> _Consignes_:
1) Reproduisez tel quel le passage de la critique du Freischütz qui commence par « Si, chaque saison, le » et se termine par « Kammerchor de Berlin. ».
2) Dans la critique du Freischütz, relevez tous les titres d'œuvres placés entre crochets dans le renvoi aux chroniques consacrées à Antonello Manacorda.
3) Reprenez la critique du Freischütz là où elle s'interrompt et poursuivez-la.

> _Texte à lire_:
__________
Si, chaque saison, le Théâtre des Champs-Élysées présente en scène des opéras, il en est plus encore à y être donnés en version de concert. Ainsi, après un Werther dramatiquement fort beau, le mois dernier [lire notre chronique du 31 mars 2025], réglé par un metteur en scène qui fut nettement moins heureux avec Puccini ces jours-ci [lire notre chronique de la veille], et avant un Rosenkavalier qui bientôt clôturera le printemps, les quelques trente-cinq musiciens de la Kammerakademie Potsdam prennent-ils place sur le plateau pour une exécution sans fard du plus fameux des Singspiel de Carl Maria von Weber, Der Freischütz. Les rejoignent les artistes du RIAS Kammerchor de Berlin.
Directeur artistique de la formation orchestrale brandebourgeoise depuis près de quinze ans, Antonello Manacorda (photo), chef franco-italien régulièrement salué dans ces colonnes [lire nos chroniques de Lucio Silla, Béatrice et Bénédict, L’Africaine, Alceste et Don Giovanni], grimpe à son tour sur le podium d’où il fait d’emblée naître une lecture infiniment ciselée qui rend compte de tout ce que le romantisme naissant dut à la période classique. Avec un sens de l’équilibre mais aussi de la couleur, il emporte ses pupitres avec une maestria certaine, avec laquelle il avance en un style subtilement serti dans l’esthétique souhaitée. Ainsi l’expressivité, pour être du rendez-vous, ne submerge-t-elle pas la tenue dynamique et un pas toujours rigoureusement assuré par des choix établis en toute connaissance de cause. Tout au long des trois actes que compte l’œuvre, cette expressivité de déploie dans les limites congrues, prenant appui sur les timbres, une respiration renouvelée, ainsi qu’une considération, précieuse dans le bon sens du terme, pour le silence. À l’apparition des voix, rien ne change, tant est acquise la constance interprétative.
__________
> _Données fournies_:
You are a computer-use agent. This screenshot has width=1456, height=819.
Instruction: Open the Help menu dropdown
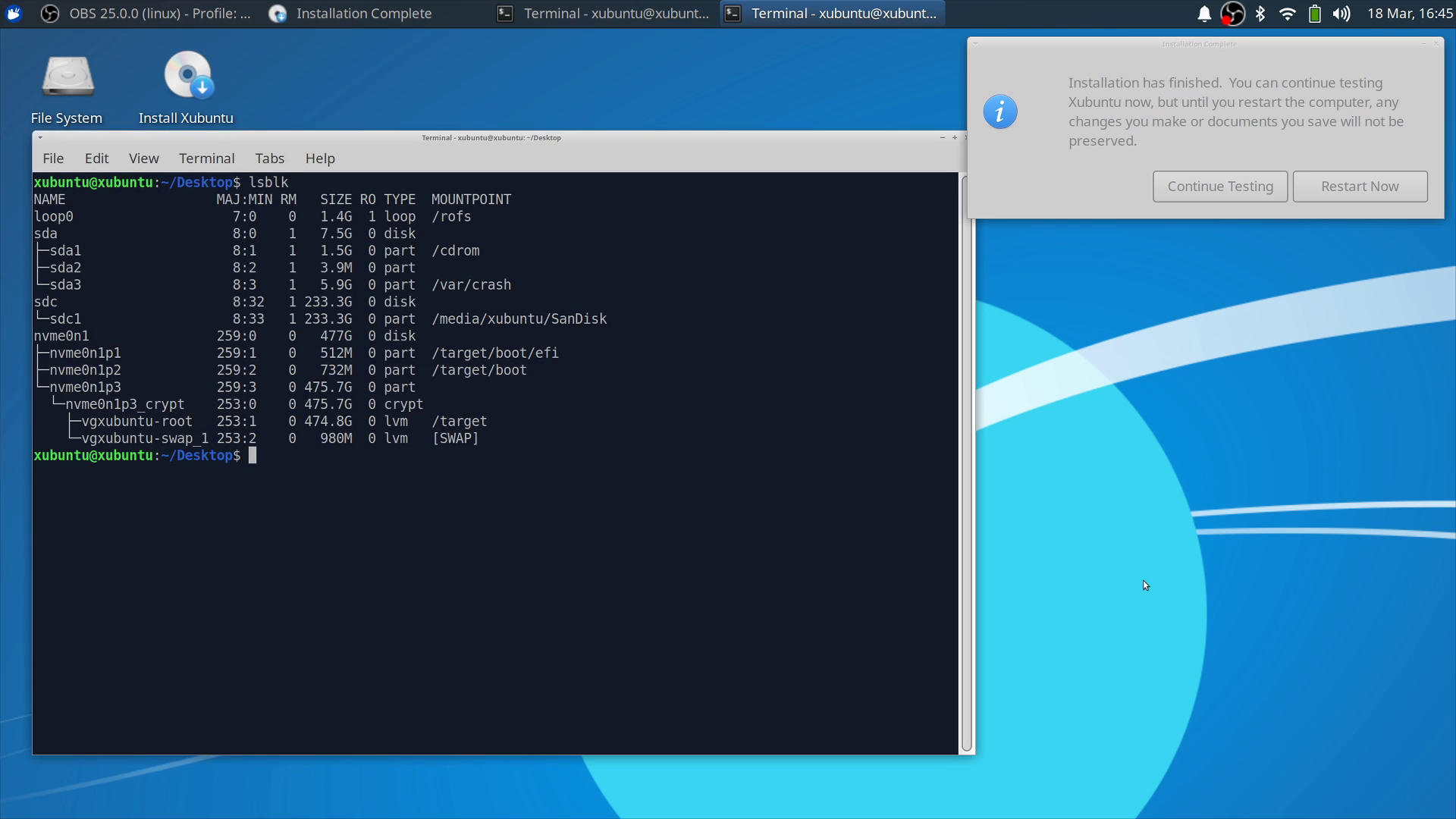[320, 158]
__________
> _Réponses_:
1)
Si, chaque saison, le Théâtre des Champs-Élysées présente en scène des opéras, il en est plus encore à y être donnés en version de concert. Ainsi, après un Werther dramatiquement fort beau, le mois dernier [lire notre chronique du 31 mars 2025], réglé par un metteur en scène qui fut nettement moins heureux avec Puccini ces jours-ci [lire notre chronique de la veille], et avant un Rosenkavalier qui bientôt clôturera le printemps, les quelques trente-cinq musiciens de la Kammerakademie Potsdam prennent-ils place sur le plateau pour une exécution sans fard du plus fameux des Singspiel de Carl Maria von Weber, Der Freischütz. Les rejoignent les artistes du RIAS Kammerchor de Berlin.

2)
Lucio Silla
Béatrice et Bénédict
L’Africaine
Alceste
Don Giovanni

3)
Après le premier chœur, vaillant et soigneusement accentué, nous retrouvons l’actrice allemande Johanna Wokalek [lire nos chroniques de Charlotte Salomon et d’A quiet place] à qui revient la partie parlée de Samiel. Peut-être aurait-il été préférable qu’elle en livre la version originale plutôt que la traduction française de Lukas Hemleb et Laurent Muhleisen, non pas que celle-ci démériterait, mais parce que la comédienne fait éprouver quelques aléas à notre langue dont l’intelligibilité se trouve rudement mise à l’épreuve. Puisque l’on chante l’œuvre en allemand en l’accompagnant de surtitre, la chose aurait présenté même avantage à Samiel.
La vigueur du dessin général le dispute au mystère, sous la battue enflammée de Manacorda, en bonne intelligence avec une équipe vocale efficace, quoique de qualité diverse. La cordiale robustesse du baryton-basse Milan Siljanov campe un Kilian confortable dont charme le riche grain [lire nos chroniques de Der zerbrochene Krug, Otello et Semele]. D’une nature plus séduisante encore, la basse impérieuse de Jongmin Park, dont surprend la vastitude sonore, est idéalement distribuée en Kuno, puis dans la partie de l’Ermite [lire nos chroniques de Die Meistersinger von Nürnberg et de Siegfried]. D’une onctuosité suprêmement musicale, Levente Páll, l’autre basse de l’affaire, moins sacrée pour ainsi dire, livre un Ottokar de théâtre, parfaitement impacté [lire nos chroniques de Tosca, Dantons Tod et La fiancée vendue].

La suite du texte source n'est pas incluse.